Proponents of the Austrian School of Economics have been predicting that Obama’s lavish spending and Fed Chairman Ben Bernanke’s money printing through his various quantitative easing schemes would cause price inflation in our economy.  For their part, Keynesians have been highly critical of Austrians for this prediction claiming that current government fiscal and monetary policy will not lead to price inflation.  They claim we have had 4 years of stimulus spending (however not enough for their liking) and quantitative easing, yet if you look at the government numbers on price inflation prices are not rising.

Well, I suppose if you trust in government like Keynesians do, you will follow its rigged statistics without asking questions.  Over time the Bureau of Labor Statistics (BLS) has changed how its price inflation number is calculated.  For a full review of how it has changed consult statistician John Williams’ site Shadow Government Statistics.  Consistently, the BLS’s current calculating method has yielded a price inflation number averaging between two and three percent.  However, if price inflation were still calculated the way it was before 1980, the price inflation average would be closer to ten percent.  If it was calculated the way it was between 1980 and 1990 the number would be closer to six percent.

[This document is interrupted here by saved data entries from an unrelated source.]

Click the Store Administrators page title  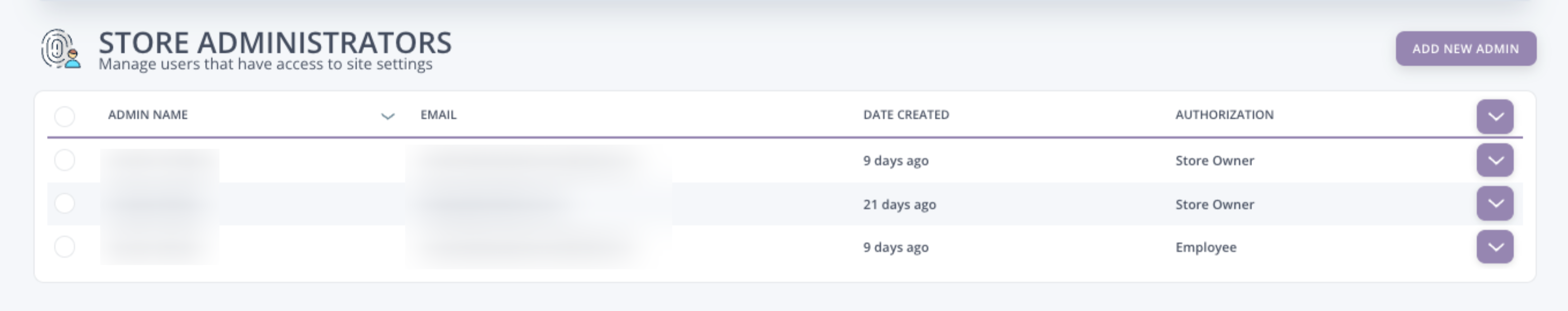275,43
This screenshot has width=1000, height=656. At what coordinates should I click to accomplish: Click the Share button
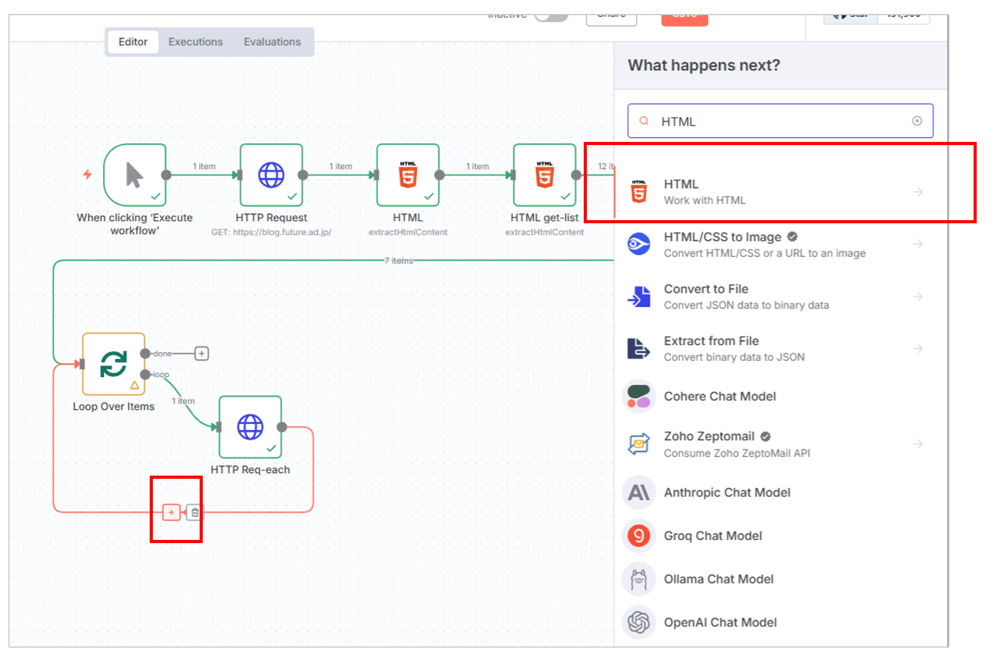(611, 15)
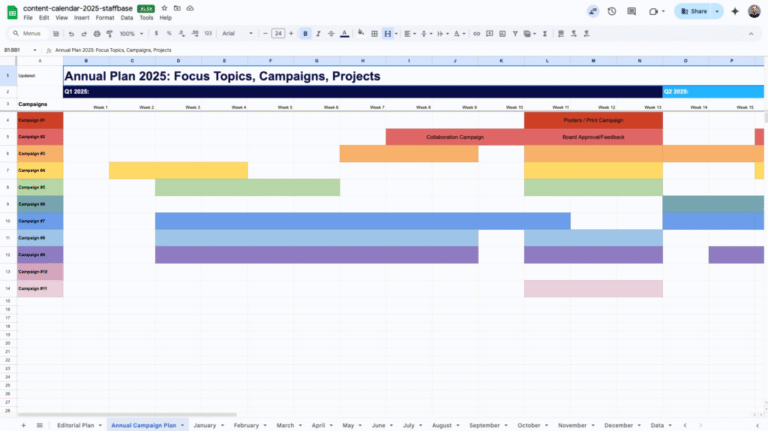Screen dimensions: 768x431
Task: Open the Format menu
Action: point(104,18)
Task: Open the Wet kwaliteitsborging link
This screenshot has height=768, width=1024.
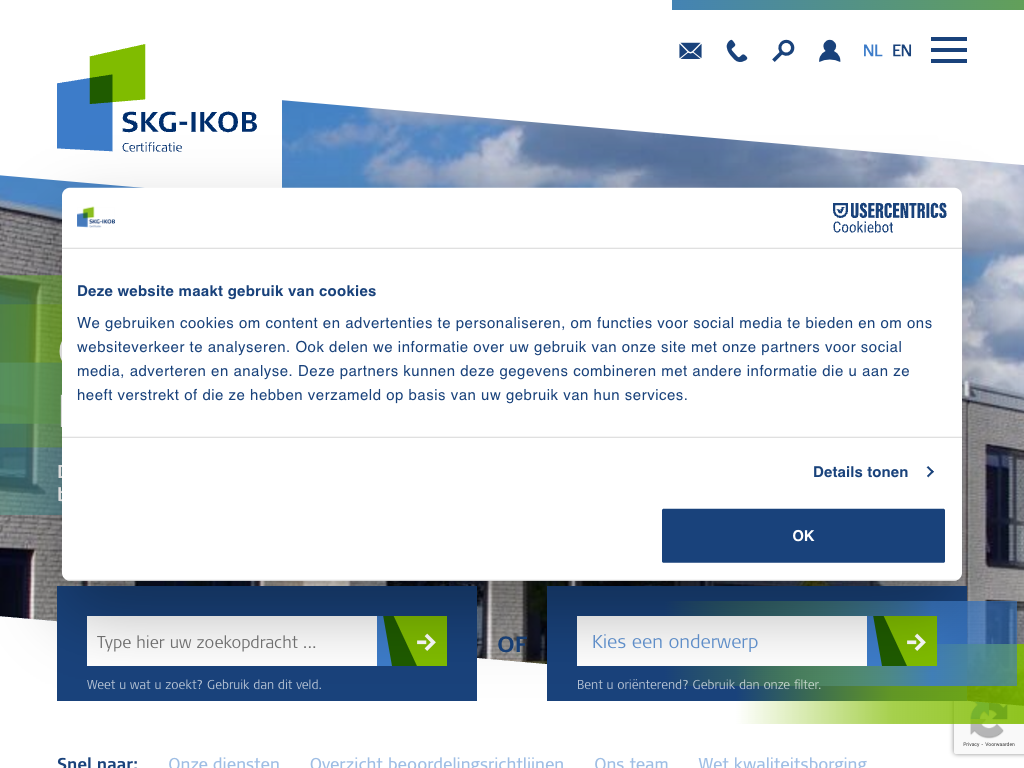Action: 782,762
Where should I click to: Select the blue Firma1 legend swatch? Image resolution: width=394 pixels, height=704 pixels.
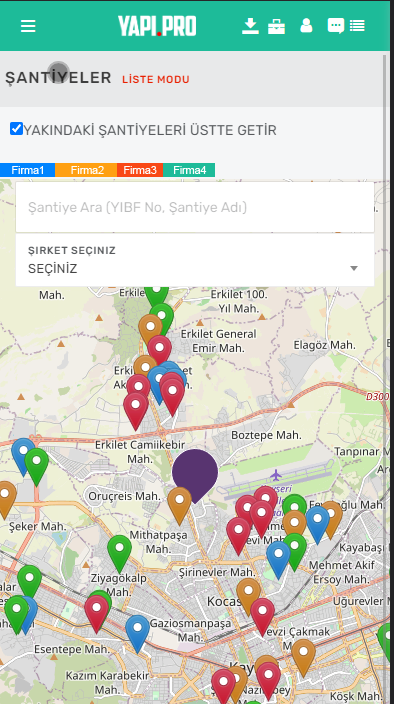(27, 170)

Comparing price inflation numbers of the 1970s with today is like comparing apples and oranges.  Washington has changed the parameters of the measure making a comparison useless unless, like John Williams, you calculate the number using the old formulas.

The same is true about the current euphoria over the Dow’s breaking of its all-time high.  In nominal dollars the Dow is at an all-time high.  But, what good is it if the value of the Dow has lost its purchasing power?

Let’s look at USDA retail price data for beef for example.  Currently, the value of the Dow will buy 3,332 pounds of beef at the retail level.  But at 14,500 points that is about 20 percent less beef than the Dow could buy in January 2000 when its level was at 10,600 points.

But, what’s that, you are a vegetarian so the increased price of beef doesn’t matter to you?

Okay, well, the Dow’s value could currently purchase 15.35 tons of bananas.  That sum would keep any troop of monkeys occupied for a while.  But, it is the same amount of bananas the Dow could have purchased in February 2008 when it was only at 12,266 points and 60 percent less in 1999 when the Dow was around 10,000 points.

And who could argue against the fact that the price of gasoline affects the prices of all other goods and an increase thereof is the most harmful to the working class.  Once again, price inflation can be seen by comparing the Dow’s current high with its previous value.  At today’s current high value, the Dow could purchase 3,812 gallons of unleaded gasoline in the U.S.  This is about the same amount it could have bought in January 2012 when the Dow was only worth 12,633 points.  The short window of time, 15 months, is indicative of how price inflation does exist in a big way in our economy.

In the final analysis, Austrians are right and Keynesians are wrong.  There is significant price inflation in our economy that has been caused by Obama’s prolific spending and Bernanke’s reckless money printing.  In fact, the numbers are indicative that price inflation has been with us for a lot longer time.  When will Keynesians realize this? Perhaps they will when the BLS publishes a true price inflation statistic.

Article first published as The Dow Is an Indicator of Price Inflation on Blogcritics.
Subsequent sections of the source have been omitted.